Thermoplastic resin: changed to SANTOPRENE 8211-35 (trade name; available from AES Japan Co.); plasticizer: used in an amount of 15 parts by mass; carbon black: changed to TOKA BLACK #7350F (trade name; available from Tokai Carbon Co., Ltd.); and carbon black: used in an amount of 32 parts by mass.
Developing Roller 15 was produced in the same way as in Example 1 except that the materials and conditions were changed as shown below. The value of O/Si of the SiOx film according to this Example was 1.56.
Thermoplastic resin: changed to SANTOPRENE 8211-45 (trade name; available from AES Japan Co.); plasticizer: used in an amount of 10 parts by mass; and carbon black: used in an amount of 30 parts by mass.
The silicone elastic-material layer roller 0 was placed in a vacuum deposition system, and a fluorine resin (FLUON Fine Powder CD145: trade name; available from Asahi Glass Co., Ltd.) was put into a crucible. Thereafter, the interior of the vacuum deposition system was evacuated to 13.33 Pa. In this state, the temperature of the crucible was so adjusted to 650° C., and the roller was placed in the system for 3 minutes while being rotated at 20 rpm to form a cover layer on the roller. Except for the above, the same procedure as in Example 1 was repeated to produce Developing Roller 16.
Developing Roller 17 was produced in the same way as in Example 1 except that the treatment time in the vacuum deposition system was changed to 10 minutes.
Developing Roller 18 was produced in the same way as in Example 1 except that the treatment time in the vacuum deposition system was changed to 20 minutes.
Using toluene as a solvent, a fluorine resin solution was prepared by dissolving in the solvent 3.0% by mass of a solvent-soluble fluorine resin LUMIFLON (trade name; available from Asahi Glass Co., Ltd.). Into this solution, the silicone elastic-material layer roller 0 was dipped and then drawn up, followed by drying at 150° C. for 2 hours to form a cover layer. Except for the above, the same procedure as in Example 1 was repeated to produce Developing Roller 19.
Using N-methyl-2-pyrrolidone as a solvent, a fluorine resin solution was prepared by dissolving in the solvent 1.0% by mass of a polyimide varnish U-VARNISH-A (trade name; available from Ube Industries Ltd.). Into this solution, the silicone elastic-material layer roller 0 was dipped and then drawn up, followed by heat treatment at 150° C. for 4 hours, and further followed by heat treatment at 200° C. for 2 hours to form a cover layer.
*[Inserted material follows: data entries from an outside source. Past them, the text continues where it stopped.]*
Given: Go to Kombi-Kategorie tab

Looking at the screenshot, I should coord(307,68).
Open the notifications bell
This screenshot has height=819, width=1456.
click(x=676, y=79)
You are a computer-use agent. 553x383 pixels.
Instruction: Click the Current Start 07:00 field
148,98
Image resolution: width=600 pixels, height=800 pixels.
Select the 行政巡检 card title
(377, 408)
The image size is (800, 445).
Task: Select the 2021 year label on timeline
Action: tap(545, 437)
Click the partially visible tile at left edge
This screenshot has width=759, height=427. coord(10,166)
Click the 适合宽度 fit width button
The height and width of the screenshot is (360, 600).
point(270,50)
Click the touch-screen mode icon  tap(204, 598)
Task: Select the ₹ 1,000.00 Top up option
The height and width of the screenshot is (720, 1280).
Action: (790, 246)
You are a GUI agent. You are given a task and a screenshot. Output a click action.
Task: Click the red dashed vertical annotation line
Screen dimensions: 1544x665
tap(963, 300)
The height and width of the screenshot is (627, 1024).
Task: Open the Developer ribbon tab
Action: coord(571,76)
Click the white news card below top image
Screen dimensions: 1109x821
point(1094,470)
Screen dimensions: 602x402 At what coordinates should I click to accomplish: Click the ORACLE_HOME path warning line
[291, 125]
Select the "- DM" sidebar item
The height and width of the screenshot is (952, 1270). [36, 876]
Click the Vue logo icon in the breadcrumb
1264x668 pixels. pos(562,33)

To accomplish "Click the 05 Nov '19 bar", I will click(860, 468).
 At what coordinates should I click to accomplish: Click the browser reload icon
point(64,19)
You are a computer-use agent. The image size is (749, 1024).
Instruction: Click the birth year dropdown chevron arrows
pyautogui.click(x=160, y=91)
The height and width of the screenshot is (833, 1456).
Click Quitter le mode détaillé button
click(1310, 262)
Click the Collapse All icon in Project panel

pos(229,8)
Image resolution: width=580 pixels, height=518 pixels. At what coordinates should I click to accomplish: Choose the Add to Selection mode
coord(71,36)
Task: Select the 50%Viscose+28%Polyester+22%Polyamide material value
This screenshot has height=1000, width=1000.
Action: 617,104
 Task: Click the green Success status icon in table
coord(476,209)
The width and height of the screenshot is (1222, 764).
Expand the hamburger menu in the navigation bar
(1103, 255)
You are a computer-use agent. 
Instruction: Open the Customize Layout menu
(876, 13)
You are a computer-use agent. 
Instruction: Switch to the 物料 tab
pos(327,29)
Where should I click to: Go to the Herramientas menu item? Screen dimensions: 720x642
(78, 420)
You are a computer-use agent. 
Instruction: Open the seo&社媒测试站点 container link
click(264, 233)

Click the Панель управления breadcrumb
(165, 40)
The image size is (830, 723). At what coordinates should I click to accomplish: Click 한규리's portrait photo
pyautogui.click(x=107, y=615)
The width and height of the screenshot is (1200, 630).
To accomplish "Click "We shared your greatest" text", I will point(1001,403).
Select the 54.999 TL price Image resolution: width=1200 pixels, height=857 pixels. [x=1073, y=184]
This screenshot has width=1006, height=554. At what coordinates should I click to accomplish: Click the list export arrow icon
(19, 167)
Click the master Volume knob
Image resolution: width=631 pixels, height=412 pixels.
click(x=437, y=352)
Except for the above, the same procedure as in Example 1 was repeated to produce Developing Roller 20.
Developing Roller 21 was produced in the same way as in Example 20 except that the amount of U-VARNISH-A in the fluorine resin solution was changed to 3.0% by mass.
Developing Roller 22 was produced in the same way as in Example 1 except that the materials and conditions were changed as shown below. The value of O/Si of the SiOx film according to this Comparative Example was 0.94.
silica powder: used in an amount of 20 parts by mass;
quartz powder: used in an amount of 70 parts by mass; and
carbon black: changed to DENKA BLACK FX-35 (trade name; available from Denki Kagaku Kogyo K.K.).
Developing Roller 23 was produced in the same way as in Example 1 except that, in the raw-materials, the silica powder was used in an amount of 40 parts by mass and the carbon black was changed to DENKA BLACK FX-35 (trade name; available from Denki Kagaku Kogyo K.K.) and, in the raw-material gases, the oxygen and the argon gas were fed at 3.0 sccm and 21.0 sccm, respectively. The value of O/Si of the SiOx film according to this Comparative Example was 1.98.
Developing Roller 24 was produced in the same way as in Example 1 except that, in the raw-materials, the rubber was changed to JSR N222L (trade name; available from JSR Corporation) and the carbon black was changed to MA230 (trade name; available from Mitsubishi Chemical Corporation). The value of O/Si of the SiOx film according to this Comparative Example was 1.56.
Developing Roller 25 was produced in the same way as in Example 16 except that the materials and conditions were changed as shown below.
Fluorine resin: changed to FLUON Fine Powder CD123 (trade name; available from Asahi Glass Co., Ltd.)
High-frequency heat treatment: carried out for 1 minute
Using N-methyl-2-pyrrolidone as a solvent, a fluorine resin solution was prepared by dissolving in the solvent 3.5% by mass of a polyimide varnish U-VARNISH-A (trade name; available from Ube Industries, Ltd.). Into this solution, the silicone elastic-material layer roller 0 was dipped and then drawn up, followed by heat treatment at 150° C. for 4 hours, and further followed by heat treatment at 200° C. for 2 hours to form a cover layer. Except for the above, the same procedure as in Example 1 was repeated to produce Developing Roller 26.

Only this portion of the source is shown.